Many are hoping for a thorough reform of India’s judicial system, police procedures, social norms, and laws relating to violence against women. These hopes suggest that government intervention and the creation of new institutions is necessary to protect women. The truth is that India’s laws and stated policies are actually adequate to safeguarding the rights of its citizens. The gap lies in their implementation.

If the protests do not lead to any legal changes in the short run, we should not consider them to have failed. The social norms that are being created right now as a result of this national and international dialogue will be the true legacy of the victim and her supporters. The protests are two steps forward for women, to hope for change in the environment, to seek acceptance in the society.

India announced that more than 50 helplines have been started across India to help women facing domestic violence during the ongoing lockdown. The helplines are run by police, women welfare departments and NGOs working for the rights of women, the official said. The domestic abuse national helpline number is 181 while women police helpline numbers are 1091 and 1291.


Humans by nature are not violent. They are social animals. It is the society that shapes their attitudes and beliefs that give rise to their aspirations. Centuries of patriarchy have conditioned men to believe in their superiority and to look down upon women as inferior beings. The cosmetic industry, media, entertainment even sports thrive on the objectification of women. We have songs comparing women to ‘Tandoori Murgi’, ‘coca-cola’ or ‘gud Ki dali’ beckoning men to consume them. The caste system is another slur on our culture and needs to be abolished. Lower caste women are raped with impunity by men belonging to higher castes. Pornography is the leading industry. Presenting women as saleable commodities, consumer culture is encouraged. Since women are reduced to mere bodies so they can be violated and ravished sans any guilt.

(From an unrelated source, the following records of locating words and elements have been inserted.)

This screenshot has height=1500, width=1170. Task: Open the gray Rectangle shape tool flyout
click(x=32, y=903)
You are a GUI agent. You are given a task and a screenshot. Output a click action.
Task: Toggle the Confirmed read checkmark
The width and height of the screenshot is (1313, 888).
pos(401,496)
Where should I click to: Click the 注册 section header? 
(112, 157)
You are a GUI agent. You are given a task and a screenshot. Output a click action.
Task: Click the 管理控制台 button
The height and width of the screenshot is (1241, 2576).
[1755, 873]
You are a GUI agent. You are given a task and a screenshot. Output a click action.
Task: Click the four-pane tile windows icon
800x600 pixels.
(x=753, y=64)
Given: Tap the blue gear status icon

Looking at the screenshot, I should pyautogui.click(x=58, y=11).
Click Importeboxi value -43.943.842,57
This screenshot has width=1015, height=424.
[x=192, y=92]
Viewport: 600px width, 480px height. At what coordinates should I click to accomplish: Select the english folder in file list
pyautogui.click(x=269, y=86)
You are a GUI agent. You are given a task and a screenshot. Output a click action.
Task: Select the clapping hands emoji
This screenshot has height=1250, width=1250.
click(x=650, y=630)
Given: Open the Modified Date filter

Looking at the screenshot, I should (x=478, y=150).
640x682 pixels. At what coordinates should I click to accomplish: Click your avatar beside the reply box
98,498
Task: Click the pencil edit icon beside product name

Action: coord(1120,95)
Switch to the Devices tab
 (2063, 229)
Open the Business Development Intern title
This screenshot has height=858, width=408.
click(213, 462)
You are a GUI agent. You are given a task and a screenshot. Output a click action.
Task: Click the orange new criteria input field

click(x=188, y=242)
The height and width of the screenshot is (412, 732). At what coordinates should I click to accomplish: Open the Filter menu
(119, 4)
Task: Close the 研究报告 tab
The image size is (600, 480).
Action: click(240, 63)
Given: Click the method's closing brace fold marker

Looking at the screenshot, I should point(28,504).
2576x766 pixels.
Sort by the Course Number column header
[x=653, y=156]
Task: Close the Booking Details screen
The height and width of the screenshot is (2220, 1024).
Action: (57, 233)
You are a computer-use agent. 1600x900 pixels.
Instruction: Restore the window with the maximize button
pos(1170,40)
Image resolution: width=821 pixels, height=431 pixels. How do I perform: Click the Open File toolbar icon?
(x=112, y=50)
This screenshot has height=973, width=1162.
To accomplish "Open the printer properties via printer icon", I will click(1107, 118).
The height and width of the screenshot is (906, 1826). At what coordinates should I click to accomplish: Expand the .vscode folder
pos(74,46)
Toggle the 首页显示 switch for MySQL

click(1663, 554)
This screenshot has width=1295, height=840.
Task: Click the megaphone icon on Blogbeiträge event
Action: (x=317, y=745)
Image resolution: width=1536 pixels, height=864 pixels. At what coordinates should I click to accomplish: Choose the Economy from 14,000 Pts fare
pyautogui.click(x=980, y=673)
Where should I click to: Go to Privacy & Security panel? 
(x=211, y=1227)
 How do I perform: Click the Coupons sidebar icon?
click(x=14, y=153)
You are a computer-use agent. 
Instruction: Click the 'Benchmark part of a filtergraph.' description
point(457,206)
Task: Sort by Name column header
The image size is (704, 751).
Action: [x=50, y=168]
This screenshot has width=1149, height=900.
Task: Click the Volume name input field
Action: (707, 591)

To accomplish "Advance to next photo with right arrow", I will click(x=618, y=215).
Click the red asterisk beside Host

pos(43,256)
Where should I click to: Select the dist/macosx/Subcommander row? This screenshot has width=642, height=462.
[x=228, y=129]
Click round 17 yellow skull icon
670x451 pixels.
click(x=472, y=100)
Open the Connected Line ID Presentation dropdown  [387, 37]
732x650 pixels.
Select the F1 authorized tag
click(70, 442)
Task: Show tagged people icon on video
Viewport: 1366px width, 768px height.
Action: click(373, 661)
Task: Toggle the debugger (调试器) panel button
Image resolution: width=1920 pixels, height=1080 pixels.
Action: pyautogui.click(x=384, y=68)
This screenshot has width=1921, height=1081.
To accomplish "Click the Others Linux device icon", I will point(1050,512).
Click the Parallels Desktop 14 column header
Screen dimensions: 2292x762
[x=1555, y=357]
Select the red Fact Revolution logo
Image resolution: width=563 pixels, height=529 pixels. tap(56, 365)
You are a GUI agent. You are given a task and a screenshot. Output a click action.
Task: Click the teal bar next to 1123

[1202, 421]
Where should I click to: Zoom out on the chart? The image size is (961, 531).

Laws alone cannot provide a solution for this problem. In the last decade, reporting has increased, FIR registration has been made mandatory in rape cases. We have gender-sensitive protocols for medical examination and recording of statement of the victim. Law provides for speedy investigations and fast track of trials in rape cases. What we need is better policing, making public spaces safer for women, ensuring round the clock surveillance of isolated areas and deployment of police at all strategic points. It is not harsher punishments that will deter. It is the fear of being caught and not being spared. A system that ensures that no accused can manipulate or manage to wriggle out of the clutches of law. A system that deals with rape cases expeditiously from arrest till the execution of sentence and no one is spared. The message should go out loud and clear that ‘no one is above the law’.  We need to prevent rapes from happening. Prevention and not punishment is the solution and that requires concerted efforts on part of all the stakeholders.

Every Individual must respect the value of social binding,social morals and social responsibility to secure social justice.